Sherry Wheelock, president and CEO of Special Olympics Florida, said Orlando beat out five other cities to host the event, but she didn’t name which cities. Orlando’s large amount of venues, access to waterways and theme parks put the city over the top, she said.
“There’s just a lot of potential from venues, and I think it’s going to be a great family-friendly place, a destination to bring athletes,” Wheelock said.
Special Olympics USA Games is a competition for athletes with intellectual and/or developmental disabilities, with events including basketball, bowling, soccer, tennis, golf and swimming.
The USA Games began in 2006 and are held every four years. Last year’s event was held in Seattle, drawing in more than 15,000 volunteers and 4,000 athletes competing in 14 sports, according to the event’s website.

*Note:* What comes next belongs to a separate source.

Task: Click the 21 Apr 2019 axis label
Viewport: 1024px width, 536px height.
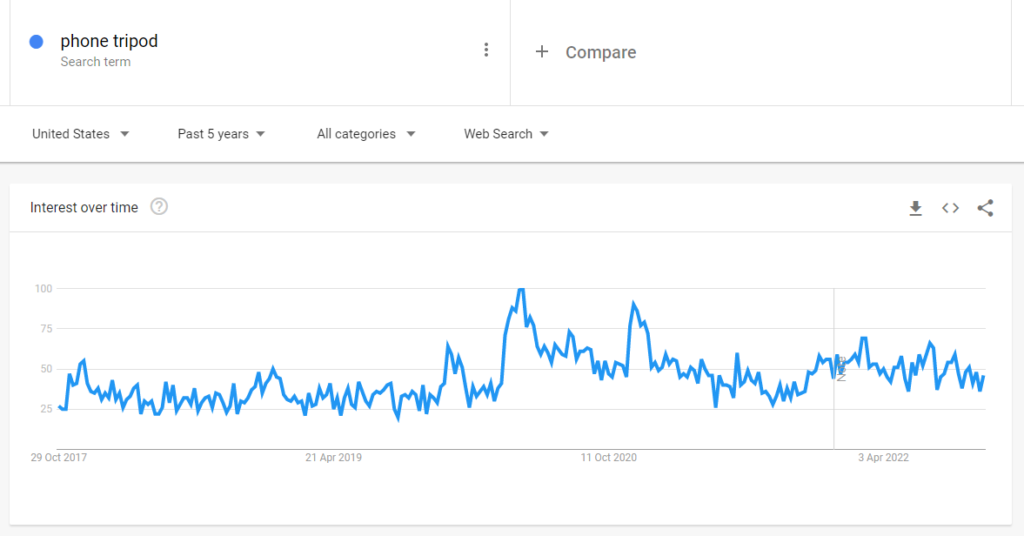Action: click(x=333, y=458)
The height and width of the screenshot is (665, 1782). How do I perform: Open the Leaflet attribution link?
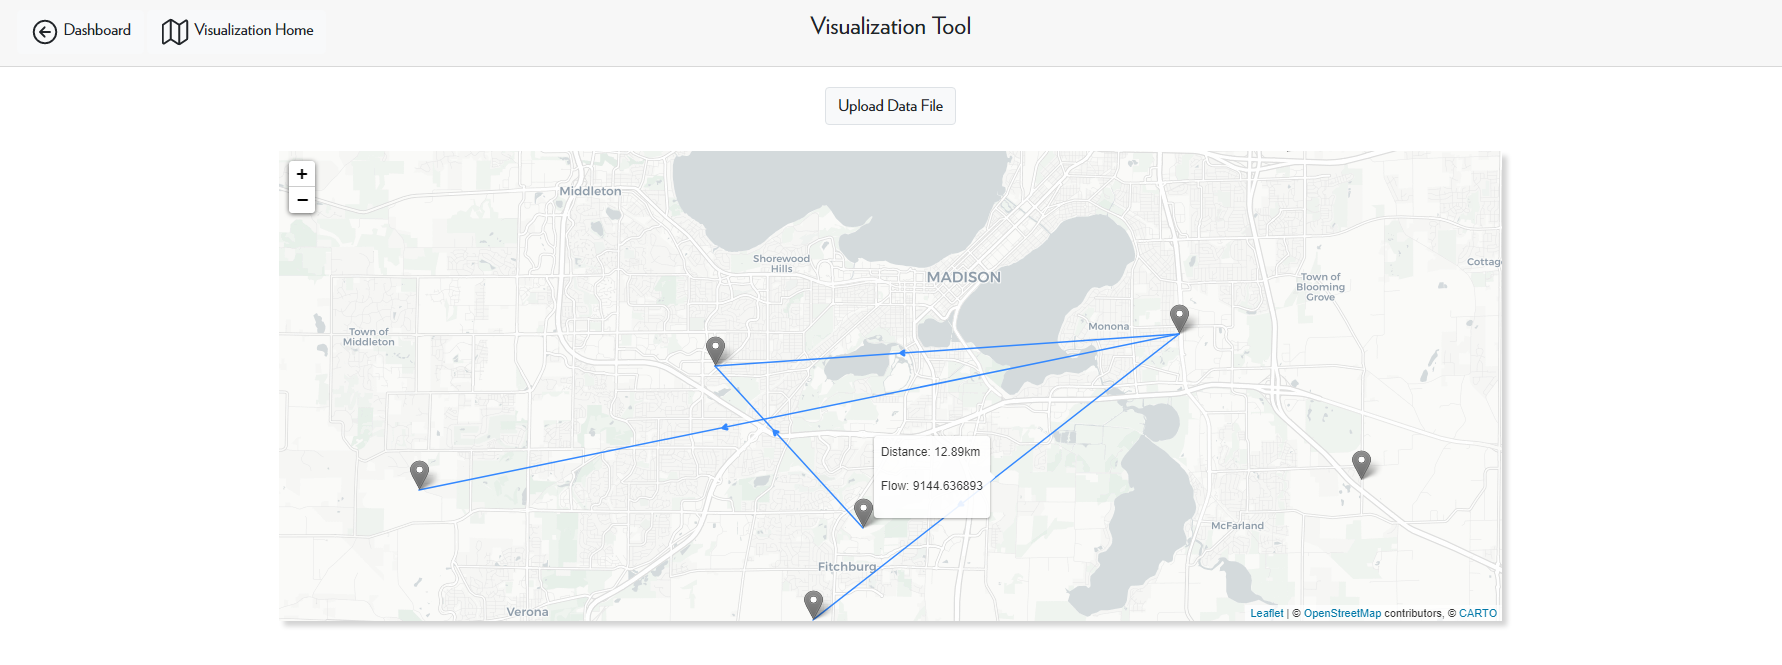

“The [Special Olympics] program has allowed me to build confidence in myself and always to believe that no matter what I can achieve my dreams,” said Maryann Gonzalez, a veteran of four Special Olympics USA Games, five Special Olympics World Games, and an assistant with Special Olympics Florida. Beginning in 1980, she’s competed in track and field, basketball, volleyball and softball events for the games.
“Growing up in foster care was not always easy, however, I dedicated my focus on excelling in sports and being a positive member of my team,” she said, adding that she’ll receive a degree in computer science this May.
The games will be held June 5 through June 12 in 2022.
The event is “more proof that our region has become a premier sports event destination,’’ said Orlando Mayor Buddy Dyer in a statement. “The games will bring thousands of visitors to Central Florida, bolstering our economy by filling our restaurants, shops and hotels. But more importantly, the games will give us the opportunity to welcome and host some of the most inspiring athletes in the country.’’
Specific venues will be unveiled in April, but organizers are eying ESPN’s Wide World of Sports complex, which often hosts large sporting events. Wheelock added that Camping World Stadium, the Orlando City Soccer stadium or another downtown Orlando venue are being considered for the opening ceremonies.
Wheelock cited a Visit Orlando study showing the event is estimated to bring $69 million in economic impact to the region.
Wheelock also touted that her group has hit a milestone of 50,000 athletes in the state of Florida alone.